Source text:
Why there is need for equal representation of women on land committees

Mid-Western Region Anti-Corruption Coalition (MIRAC), a civil society organisation with funding from Women Peace and Humanitarian Fund through UN WOMEN is implementing a two-year project titled: “Inclusive land conflict prevention and resolution” in Hoima district and Hoima City.

Since the project inception in January, 2021, we have interacted with grass root women on issues of land and human rights.

During our interaction, we found out that women and children suffer the grave effects of land conflicts in the project area due to their limited inclusion in land conflict prevention and resolution.

Even when the existing laws and policies to some extent support their inclusion such as the Land Act that establishes the district land boards and area land committees to among others consist of women members to represent women and children’s issues.

However, these laws have not been used fully to prevent and resolve land conflicts. With the discovery of oil, failures in understanding and comprehension of the marriage and inheritance laws of Uganda, women and children have continued to suffer conflicts that arise on land due to inheritance wrangles and compensation for major developments of oil and gas in Hoima district.

Women have barriers to property ownership, especially land.  This is attributed to negative cultural beliefs that limit women from inheriting property, especially land from their parents, lack of equal representation of women and men on land committees and land boards where women’s issues on land would be fronted and addressed carefully. Women find it difficult to purchase land due to limited information on land laws and policies buying land in an improper way since they are not aware of the process and procedures of land transaction. Most women face interference from their spouse, brothers, relatives and sometimes their children who think women culturally should not own land. There are single mothers who hustle looking after their children yet are being denied access to their customary land which has led to some children dropping out of school since their mother cannot raise school requirements. Additionally, most women who own land do not access and use that land freely. We also need to appreciate that there are some women who own and use land freely without any encumbrance from Neighbours, relatives, spouses and development partners. However, such women find difficulties in accessing land titles explaining that the process is long and requires a lot of money for one to reach the final stage and finally have the certificates in their hands.

Data shown:
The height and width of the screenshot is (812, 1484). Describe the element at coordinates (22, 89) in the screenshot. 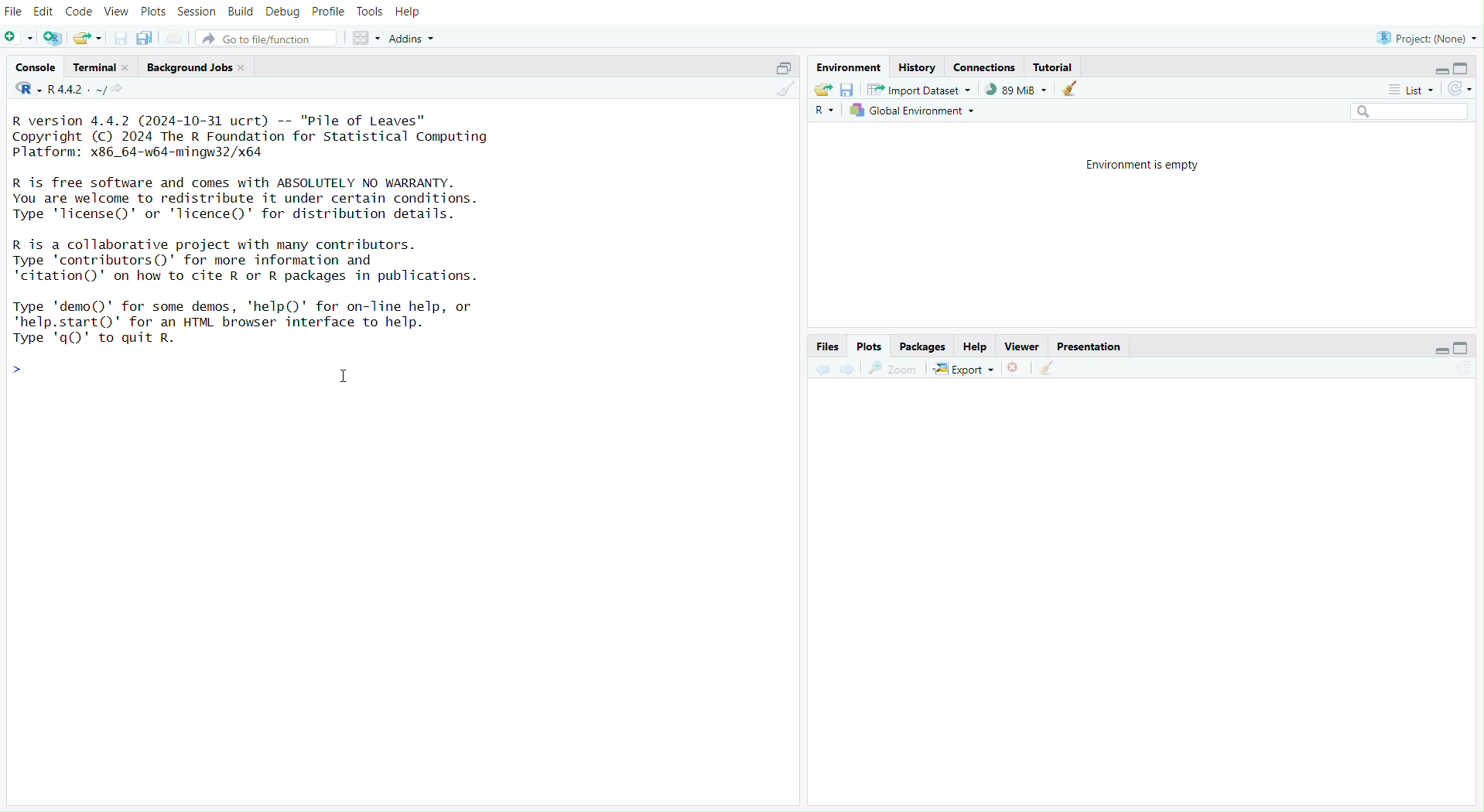

I see `R` at that location.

Set problem 1:
Using the land committees article, answer the following:
(a) What is the name of the civil society organization implementing the project?
(b) In what month and year did the project begin?
(c) Which law establishes the district land boards and area land committees?
Set problem 2: Transcribe the land committees article between "During our interaction, we" and "in Hoima district.", inclusive.

Complete response 1:
(a) Mid-Western Region Anti-Corruption Coalition (MIRAC)
(b) January 2021
(c) The Land Act

Complete response 2:
During our interaction, we found out that women and children suffer the grave effects of land conflicts in the project area due to their limited inclusion in land conflict prevention and resolution.

Even when the existing laws and policies to some extent support their inclusion such as the Land Act that establishes the district land boards and area land committees to among others consist of women members to represent women and children’s issues.

However, these laws have not been used fully to prevent and resolve land conflicts. With the discovery of oil, failures in understanding and comprehension of the marriage and inheritance laws of Uganda, women and children have continued to suffer conflicts that arise on land due to inheritance wrangles and compensation for major developments of oil and gas in Hoima district.